Жнецы Страданий - Казакова Екатерина "Красная Шкапочка". Страница 48

Девочка смотрела на колдуна, и тот чувствовал, как цепенеет она от страха. А ведь не пугал, даже и с матерью-то нарочно наедине беседу вел.

– Держи. – Он вернул юной хозяйке кринку. – Не бойся. Отец ваш упокоится с миром и не придет бесприютной навью.

С этими словами он забрал узелок из рук подоспевшего паренька и сказал:

– Ты теперь в дому старший. Отцова захоронка под половицей за печью. То – его забота о вас. Деньги с толком трать.

Сын кузнеца кивнул, но на лице было написано изумление.

– Проводи меня, – не оборачиваясь, сказал колдун хозяйке дома.

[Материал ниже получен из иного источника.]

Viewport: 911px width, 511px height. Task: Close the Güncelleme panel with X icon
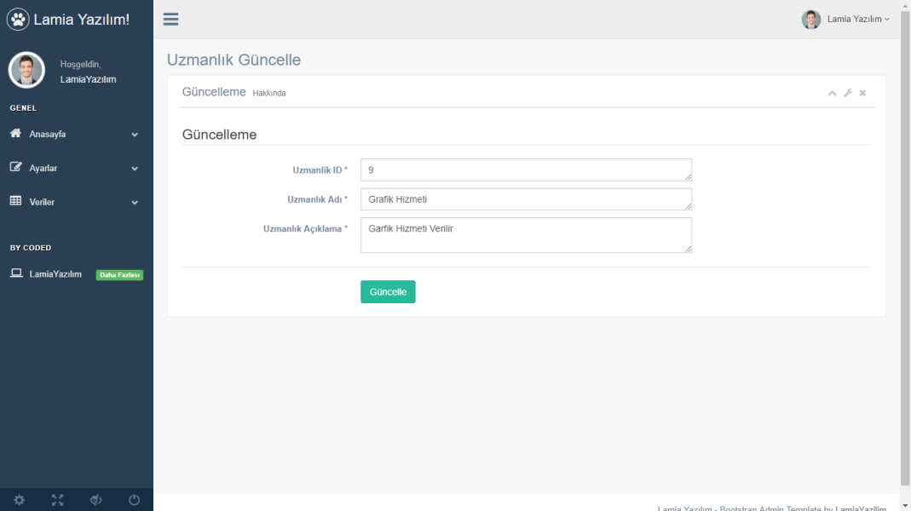862,93
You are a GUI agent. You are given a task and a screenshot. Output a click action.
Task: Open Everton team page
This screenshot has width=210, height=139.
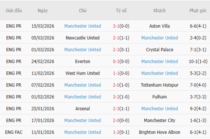82,62
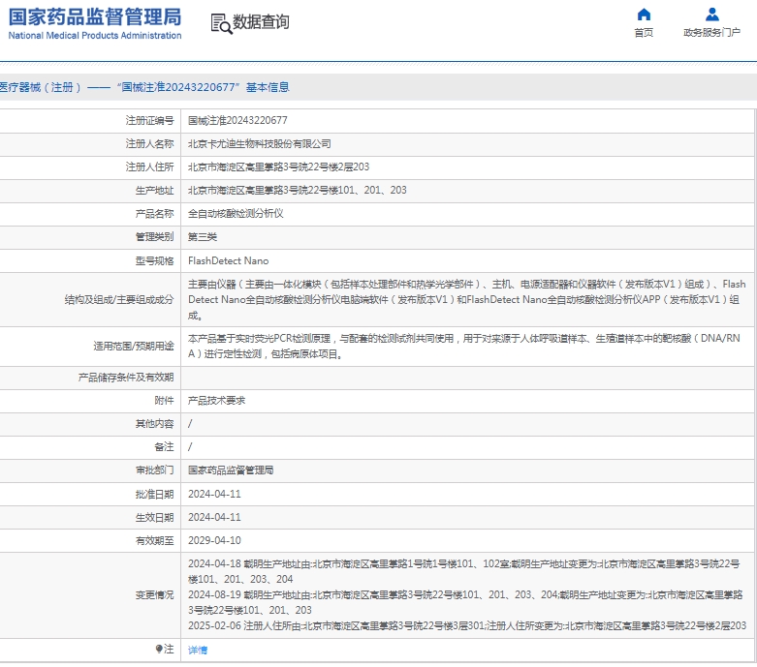Click the 产品技术要求 attachment text
This screenshot has height=667, width=757.
[216, 401]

Та поспешно вскочила и бросилась следом, раскланиваясь.

В сенцах колдун обернулся к бледной испуганной бабе и «приласкал» напоследок:

– Узнаю, что по мужикам шляешься и о детях забыла, наложу на тебя Мертвую Волю. В три седмицы высохнешь вся и кровью черной изойдешь.

На Раду было страшно смотреть – красивое лицо вытянулось и побелело, глаза расширились от ужаса. Она вся как-то зашаталась, но Тамир равнодушно отвернулся и вышел.

Навий ожидал колдуна во дворе, не имея силы переступить защищенный порог дома.

– Сила в тебе темная, – сказал кузнец и шагнул к послушнику Цитадели. – Да и вкруг тебя тоже тьма непроглядная. Не сладишь с ней – сожрет. Много воли надо держать ее в узде. Воля в тебе есть. И страха не осталось. Но одной лишь воли мало человеку.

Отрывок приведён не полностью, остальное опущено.